Indeed, Sanders' campaigns built-upon and furthered progressive movements that transcend electoral politics.
Activist Leah Hunt-Hendrix, co-author of Solidarity: The Past, Present and Future of a World-Changing Idea (2024), noted, when recently interviewed by Review of Democracy, that a line can be drawn directly between Occupy Wall Street through Bernie Sanders' campaigns and to the creation of the Sanders-Biden working groups following Biden's 2020 nomination. Those working groups, she observed, had a "very big influence on the Biden administration", such as the incorporation of "ideas about the Green New Deal into the Inflation Reduction Act."
Hunt-Hendrix regards the concept of "transformative solidarity" as something intentionally cultivated and constructed --- a majoritarian movement that is welcoming, inclusive and recognizes that "you can't have individual freedom that is separate from the collective well-being." She contrasts that with "reactionary solitary", which she describes as "small and exclusive."

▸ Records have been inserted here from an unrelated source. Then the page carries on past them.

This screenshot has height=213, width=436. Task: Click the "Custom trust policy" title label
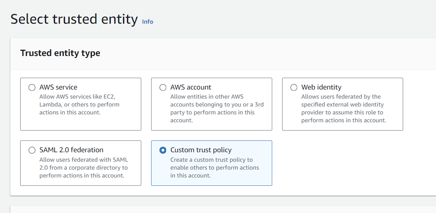pos(201,150)
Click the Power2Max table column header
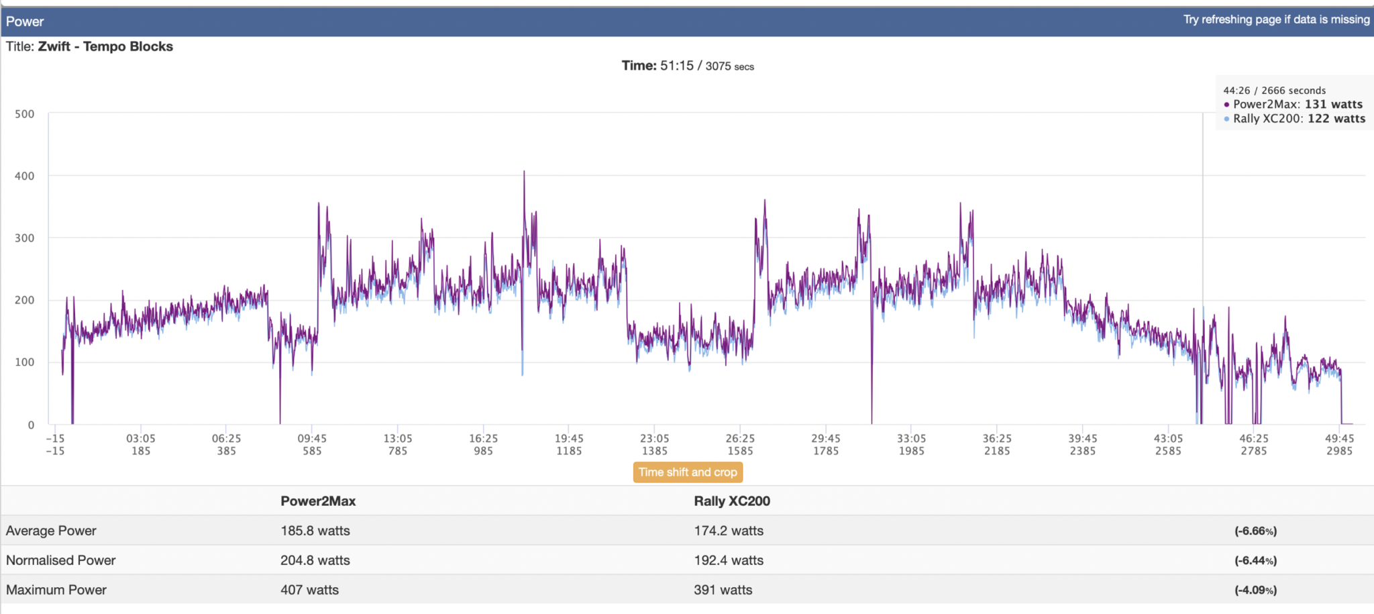Image resolution: width=1374 pixels, height=614 pixels. pyautogui.click(x=318, y=501)
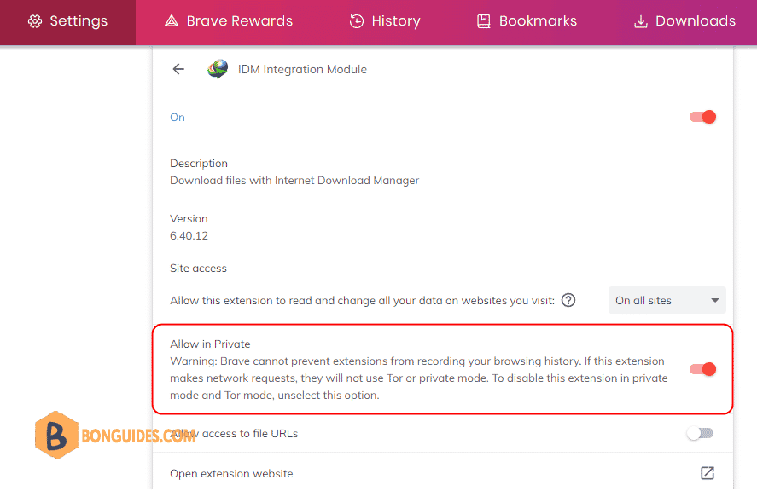
Task: Disable the Allow in Private toggle
Action: pos(702,369)
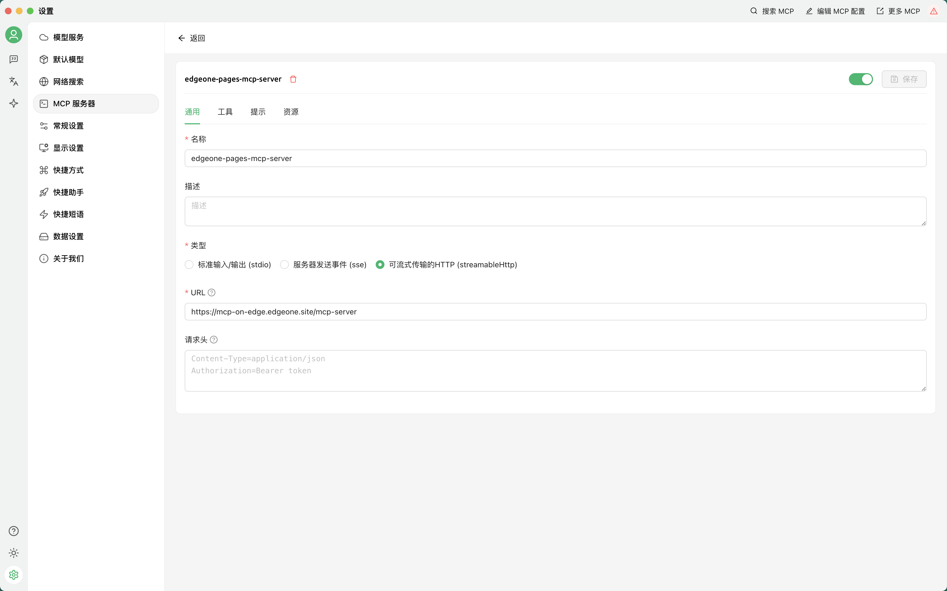Switch to the 资源 tab
947x591 pixels.
(x=291, y=112)

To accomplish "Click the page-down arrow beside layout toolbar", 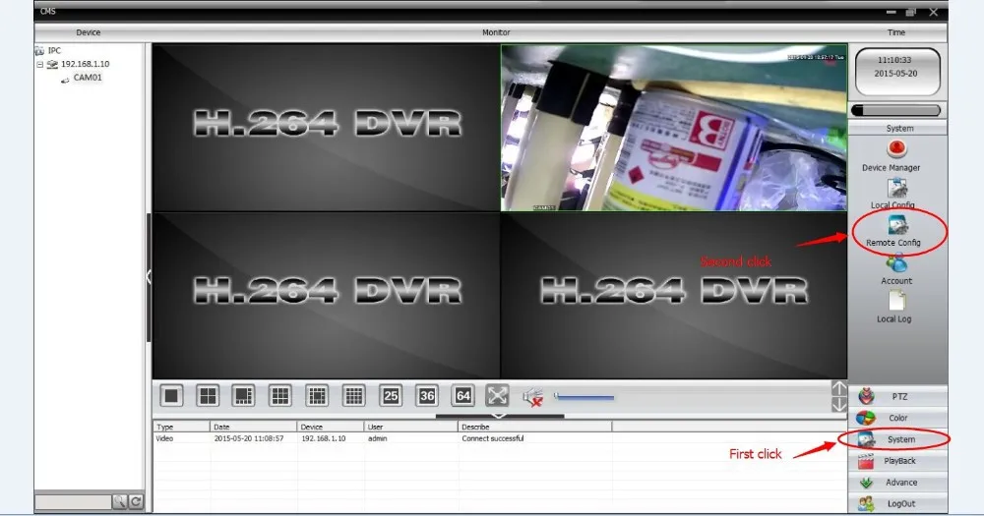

While no one would question the progressive bona fides of a Jill Stein or Cornell West --- or even RFK Jr., in his earlier iteration as a progressive champion --- the myopic tactical decisions by all three to run as third-party candidates are both counterproductive and dangerous. With the very survival of democracy on the line, one would hope that the electorate, including disaffected Republicans, comes to appreciate the need to vote this year for the Democratic Party's nominee for President. The very survival of American democracy may now depend on it.
UPDATE, 7/17/24: As revealed by MSNBC's Lawrence O'Donnell, during a post-assassination attempt phone call, RFK Jr. tells Donald Trump he'll win; inquires about a job in his administration.
UPDATE, 8/23/24: Shortly after Donald Trump said he’d consider appointing him to a position in his administration, RFK Jr suspended his campaign and endorsed the former Republican President.
In a Tweet posted by RFK Jr's sister Kerry, members of the Kennedy family denounced the Trump endorsement as "a betrayal of the values our father and our family hold most dear."
So far, Jill Stein has qualified to be on the ballot in 18 States, including four potential swing States (AZ, WI, MI and NC). Cornel West will appear on the ballot in at least three states (OR, CO and SC).